Figure 1. ABI4 interacts with MPK3 and MPK6.

(a) Yeast two-hybrid assay for the interaction between ABI4 and MPK3/MPK6. Fusion constructs of the ABI4 (amino acids 1–160) fused with the GAL4 DNA-binding domain (BD) and 20 MAPKs fused with the GAL4 activation domain (AD) were co-transformed into Y2H Gold yeast cells. These strains were grown on SD-Leu-Trp medium (bottom) and subjected to α-galactosidase assay (top). (b) Immunoblot analysis of target fusion proteins in the yeast two-hybrid assays indicated in (a) using HA tag and Myc tag antibodies, respectively. (c) Pull-down assay for the interaction of ABI4 with MPK3/MPK6. His-tagged ABI4 was incubated with immobilized GST or GST-tagged MPK3/MPK6. After washing, bound proteins were eluted and subjected to immunoblot analysis using an antibody against His.
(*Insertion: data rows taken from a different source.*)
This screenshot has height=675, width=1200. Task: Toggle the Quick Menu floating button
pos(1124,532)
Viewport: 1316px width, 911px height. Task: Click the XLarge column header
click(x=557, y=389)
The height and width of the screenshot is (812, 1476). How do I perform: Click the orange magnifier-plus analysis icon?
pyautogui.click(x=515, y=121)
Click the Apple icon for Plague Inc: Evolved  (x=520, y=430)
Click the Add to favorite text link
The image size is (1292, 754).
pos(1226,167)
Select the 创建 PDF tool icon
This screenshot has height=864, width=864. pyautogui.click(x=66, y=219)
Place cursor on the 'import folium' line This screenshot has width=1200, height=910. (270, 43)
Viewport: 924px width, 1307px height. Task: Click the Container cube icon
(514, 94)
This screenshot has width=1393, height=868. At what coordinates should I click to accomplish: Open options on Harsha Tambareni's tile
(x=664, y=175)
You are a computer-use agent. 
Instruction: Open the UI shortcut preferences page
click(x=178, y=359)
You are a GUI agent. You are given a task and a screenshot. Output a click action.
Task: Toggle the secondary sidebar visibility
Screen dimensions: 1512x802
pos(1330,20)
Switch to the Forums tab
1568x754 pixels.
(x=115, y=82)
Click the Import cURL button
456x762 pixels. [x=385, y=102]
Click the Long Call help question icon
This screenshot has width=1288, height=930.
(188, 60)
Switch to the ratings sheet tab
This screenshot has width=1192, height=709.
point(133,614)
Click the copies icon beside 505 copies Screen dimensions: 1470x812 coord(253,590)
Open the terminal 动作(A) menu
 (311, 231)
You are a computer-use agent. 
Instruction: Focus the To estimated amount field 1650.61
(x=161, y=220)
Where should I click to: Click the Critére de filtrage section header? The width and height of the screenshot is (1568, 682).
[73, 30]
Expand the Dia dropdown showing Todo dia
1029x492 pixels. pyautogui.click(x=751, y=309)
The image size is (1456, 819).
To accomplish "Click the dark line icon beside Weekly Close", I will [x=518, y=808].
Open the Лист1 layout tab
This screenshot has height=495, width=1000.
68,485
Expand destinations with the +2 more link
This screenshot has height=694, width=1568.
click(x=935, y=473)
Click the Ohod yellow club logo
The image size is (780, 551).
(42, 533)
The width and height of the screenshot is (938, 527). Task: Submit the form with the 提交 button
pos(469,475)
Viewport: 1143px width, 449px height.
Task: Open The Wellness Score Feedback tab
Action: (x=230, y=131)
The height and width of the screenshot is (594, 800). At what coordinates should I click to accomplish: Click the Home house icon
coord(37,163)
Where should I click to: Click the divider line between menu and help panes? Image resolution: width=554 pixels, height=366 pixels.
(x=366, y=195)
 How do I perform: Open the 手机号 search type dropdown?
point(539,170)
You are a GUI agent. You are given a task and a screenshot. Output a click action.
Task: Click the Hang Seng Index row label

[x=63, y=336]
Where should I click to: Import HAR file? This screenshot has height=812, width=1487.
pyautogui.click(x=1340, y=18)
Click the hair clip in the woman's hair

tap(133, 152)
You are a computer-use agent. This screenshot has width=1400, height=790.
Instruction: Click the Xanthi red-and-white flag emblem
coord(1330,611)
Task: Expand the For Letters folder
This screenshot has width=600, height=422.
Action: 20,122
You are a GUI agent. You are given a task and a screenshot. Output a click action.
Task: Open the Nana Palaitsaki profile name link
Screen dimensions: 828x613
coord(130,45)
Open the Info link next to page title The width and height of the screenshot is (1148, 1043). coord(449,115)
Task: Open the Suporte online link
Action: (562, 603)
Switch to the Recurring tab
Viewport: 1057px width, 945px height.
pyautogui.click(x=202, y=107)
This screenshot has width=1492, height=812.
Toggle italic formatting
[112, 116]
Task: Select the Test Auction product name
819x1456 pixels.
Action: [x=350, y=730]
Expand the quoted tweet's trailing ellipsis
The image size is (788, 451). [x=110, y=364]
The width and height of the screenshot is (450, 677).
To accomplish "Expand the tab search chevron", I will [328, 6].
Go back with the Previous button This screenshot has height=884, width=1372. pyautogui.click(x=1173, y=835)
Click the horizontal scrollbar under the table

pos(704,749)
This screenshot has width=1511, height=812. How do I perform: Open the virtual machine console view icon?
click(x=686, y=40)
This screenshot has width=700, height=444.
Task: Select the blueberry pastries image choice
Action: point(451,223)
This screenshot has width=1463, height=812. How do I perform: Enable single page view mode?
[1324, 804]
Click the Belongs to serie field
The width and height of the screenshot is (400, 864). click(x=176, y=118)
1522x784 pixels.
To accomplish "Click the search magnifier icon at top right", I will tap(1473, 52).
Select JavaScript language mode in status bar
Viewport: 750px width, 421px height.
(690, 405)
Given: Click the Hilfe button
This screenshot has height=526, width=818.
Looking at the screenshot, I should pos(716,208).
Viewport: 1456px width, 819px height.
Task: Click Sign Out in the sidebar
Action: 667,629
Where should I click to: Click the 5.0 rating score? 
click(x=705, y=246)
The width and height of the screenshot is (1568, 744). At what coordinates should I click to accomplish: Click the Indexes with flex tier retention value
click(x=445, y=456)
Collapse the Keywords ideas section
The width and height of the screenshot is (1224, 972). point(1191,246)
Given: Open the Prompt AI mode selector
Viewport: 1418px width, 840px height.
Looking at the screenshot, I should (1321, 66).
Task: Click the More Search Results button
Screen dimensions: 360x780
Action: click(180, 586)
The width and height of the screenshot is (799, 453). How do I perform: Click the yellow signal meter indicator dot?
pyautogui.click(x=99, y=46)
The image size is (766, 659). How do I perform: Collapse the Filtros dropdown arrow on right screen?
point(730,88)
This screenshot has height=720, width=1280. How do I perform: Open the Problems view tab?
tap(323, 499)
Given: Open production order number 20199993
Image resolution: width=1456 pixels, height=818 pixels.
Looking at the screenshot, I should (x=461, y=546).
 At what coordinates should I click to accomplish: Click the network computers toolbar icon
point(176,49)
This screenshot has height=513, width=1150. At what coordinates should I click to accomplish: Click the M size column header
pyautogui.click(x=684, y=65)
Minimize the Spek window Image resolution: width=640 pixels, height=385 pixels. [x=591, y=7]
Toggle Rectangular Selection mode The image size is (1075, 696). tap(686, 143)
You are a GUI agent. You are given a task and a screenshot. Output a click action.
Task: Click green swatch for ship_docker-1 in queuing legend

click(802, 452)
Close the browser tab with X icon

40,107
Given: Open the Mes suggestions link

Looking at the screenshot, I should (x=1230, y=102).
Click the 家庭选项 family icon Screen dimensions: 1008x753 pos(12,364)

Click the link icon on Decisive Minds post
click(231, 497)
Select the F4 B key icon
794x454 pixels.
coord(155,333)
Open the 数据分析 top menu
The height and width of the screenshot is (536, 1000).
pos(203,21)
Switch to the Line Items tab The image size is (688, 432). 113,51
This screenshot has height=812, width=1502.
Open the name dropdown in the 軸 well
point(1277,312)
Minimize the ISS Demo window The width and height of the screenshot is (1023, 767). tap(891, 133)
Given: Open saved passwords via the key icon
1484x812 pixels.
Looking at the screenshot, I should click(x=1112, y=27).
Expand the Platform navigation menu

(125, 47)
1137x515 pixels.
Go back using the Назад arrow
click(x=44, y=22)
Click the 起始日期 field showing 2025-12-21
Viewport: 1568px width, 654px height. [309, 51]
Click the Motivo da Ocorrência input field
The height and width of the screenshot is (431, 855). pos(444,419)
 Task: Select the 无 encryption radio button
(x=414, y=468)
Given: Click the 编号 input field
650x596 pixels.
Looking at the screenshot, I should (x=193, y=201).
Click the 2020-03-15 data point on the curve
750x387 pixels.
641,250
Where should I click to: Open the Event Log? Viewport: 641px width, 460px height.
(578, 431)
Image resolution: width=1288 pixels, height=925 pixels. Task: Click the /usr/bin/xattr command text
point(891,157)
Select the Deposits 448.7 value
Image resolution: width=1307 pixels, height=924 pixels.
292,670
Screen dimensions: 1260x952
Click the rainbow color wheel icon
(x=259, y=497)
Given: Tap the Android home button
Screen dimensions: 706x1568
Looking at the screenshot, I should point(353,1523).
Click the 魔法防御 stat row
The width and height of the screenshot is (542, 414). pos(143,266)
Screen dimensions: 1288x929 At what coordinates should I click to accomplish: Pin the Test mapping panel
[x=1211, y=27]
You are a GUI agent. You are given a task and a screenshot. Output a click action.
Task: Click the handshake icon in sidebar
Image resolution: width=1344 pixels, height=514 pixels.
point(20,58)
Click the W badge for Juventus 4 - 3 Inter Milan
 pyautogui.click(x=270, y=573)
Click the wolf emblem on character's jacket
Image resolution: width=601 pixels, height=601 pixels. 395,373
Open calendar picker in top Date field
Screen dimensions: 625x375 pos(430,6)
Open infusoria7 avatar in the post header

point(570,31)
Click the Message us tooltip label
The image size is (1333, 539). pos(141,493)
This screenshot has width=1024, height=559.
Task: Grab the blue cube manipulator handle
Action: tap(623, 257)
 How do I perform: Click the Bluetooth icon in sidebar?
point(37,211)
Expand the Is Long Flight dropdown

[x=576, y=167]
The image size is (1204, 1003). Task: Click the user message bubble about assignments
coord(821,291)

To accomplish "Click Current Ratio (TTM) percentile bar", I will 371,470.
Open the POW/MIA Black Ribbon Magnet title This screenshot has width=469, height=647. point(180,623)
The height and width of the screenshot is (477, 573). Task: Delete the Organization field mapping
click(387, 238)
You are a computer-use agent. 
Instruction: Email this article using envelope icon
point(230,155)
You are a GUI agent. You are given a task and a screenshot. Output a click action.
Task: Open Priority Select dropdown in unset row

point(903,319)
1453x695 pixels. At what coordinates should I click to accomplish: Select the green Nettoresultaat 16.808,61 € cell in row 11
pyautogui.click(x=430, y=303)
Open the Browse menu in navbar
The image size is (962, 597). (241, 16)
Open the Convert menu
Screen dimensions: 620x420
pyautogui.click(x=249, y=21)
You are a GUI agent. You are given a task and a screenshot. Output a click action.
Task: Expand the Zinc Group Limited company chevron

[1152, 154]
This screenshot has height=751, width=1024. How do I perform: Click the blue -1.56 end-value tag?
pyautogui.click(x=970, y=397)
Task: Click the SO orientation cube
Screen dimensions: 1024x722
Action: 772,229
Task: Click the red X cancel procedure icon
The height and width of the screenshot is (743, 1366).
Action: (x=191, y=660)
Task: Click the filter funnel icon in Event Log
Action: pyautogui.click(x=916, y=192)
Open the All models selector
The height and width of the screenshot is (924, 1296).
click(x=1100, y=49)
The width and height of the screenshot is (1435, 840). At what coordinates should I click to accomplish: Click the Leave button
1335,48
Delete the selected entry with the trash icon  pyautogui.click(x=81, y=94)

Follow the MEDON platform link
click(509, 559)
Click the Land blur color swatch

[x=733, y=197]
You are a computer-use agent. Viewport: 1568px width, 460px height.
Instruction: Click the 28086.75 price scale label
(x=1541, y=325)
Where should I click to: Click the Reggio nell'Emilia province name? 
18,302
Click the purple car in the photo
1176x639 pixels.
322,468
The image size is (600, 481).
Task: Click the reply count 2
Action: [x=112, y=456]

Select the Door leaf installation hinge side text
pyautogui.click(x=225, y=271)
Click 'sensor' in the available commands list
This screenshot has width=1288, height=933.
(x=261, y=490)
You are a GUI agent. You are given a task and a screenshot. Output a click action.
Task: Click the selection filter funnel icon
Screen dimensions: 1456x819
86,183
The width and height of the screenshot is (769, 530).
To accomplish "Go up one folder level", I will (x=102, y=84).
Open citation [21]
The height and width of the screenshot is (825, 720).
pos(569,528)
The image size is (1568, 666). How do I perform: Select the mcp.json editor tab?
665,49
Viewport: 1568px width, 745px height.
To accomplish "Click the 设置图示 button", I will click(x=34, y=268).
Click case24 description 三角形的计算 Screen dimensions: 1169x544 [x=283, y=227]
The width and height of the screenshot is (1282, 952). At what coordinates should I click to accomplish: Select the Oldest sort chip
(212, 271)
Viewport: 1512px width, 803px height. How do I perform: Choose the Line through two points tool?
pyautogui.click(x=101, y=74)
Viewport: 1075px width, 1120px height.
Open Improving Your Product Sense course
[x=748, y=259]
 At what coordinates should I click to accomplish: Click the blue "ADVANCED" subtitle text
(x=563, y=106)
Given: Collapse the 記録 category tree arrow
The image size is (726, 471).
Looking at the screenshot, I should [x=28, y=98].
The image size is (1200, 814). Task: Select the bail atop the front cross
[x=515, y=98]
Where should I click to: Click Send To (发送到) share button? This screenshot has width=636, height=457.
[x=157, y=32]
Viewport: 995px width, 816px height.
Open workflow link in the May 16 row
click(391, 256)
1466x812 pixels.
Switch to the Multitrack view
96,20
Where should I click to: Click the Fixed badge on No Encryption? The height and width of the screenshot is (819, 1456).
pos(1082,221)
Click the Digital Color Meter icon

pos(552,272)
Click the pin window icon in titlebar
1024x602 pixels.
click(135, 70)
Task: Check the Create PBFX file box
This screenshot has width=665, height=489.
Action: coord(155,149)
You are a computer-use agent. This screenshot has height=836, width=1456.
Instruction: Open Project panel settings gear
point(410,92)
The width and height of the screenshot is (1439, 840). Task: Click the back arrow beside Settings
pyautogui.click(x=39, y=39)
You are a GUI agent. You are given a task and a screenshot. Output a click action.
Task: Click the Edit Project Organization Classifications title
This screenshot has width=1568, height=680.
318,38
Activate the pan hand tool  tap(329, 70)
Coomassie blue (CBB) staining indicates equal amounts of bait proteins. (d) Luciferase complementation imaging assay for the interaction of ABI4 with MPK3/MPK6. N. benthamiana leaves were co-infiltrated with the agrobacterial strains harbouring the construct pairs of ABI4-CLuc and MPK3/MPK6-NLuc. ABI4-CLuc and NLuc as well MPK3/MPK6-NLuc and CLuc were used as controls. The images were taken after 48 h of infiltration. Bright luminescence indicates direct protein–protein interactions and the pseudocolour bar shows the range of luminescence intensity in the images. The western blot below shows the expression levels of CLuc- and NLuc-fusion proteins using anti-full-length firefly LUC antibody. Scale bar, 1 cm.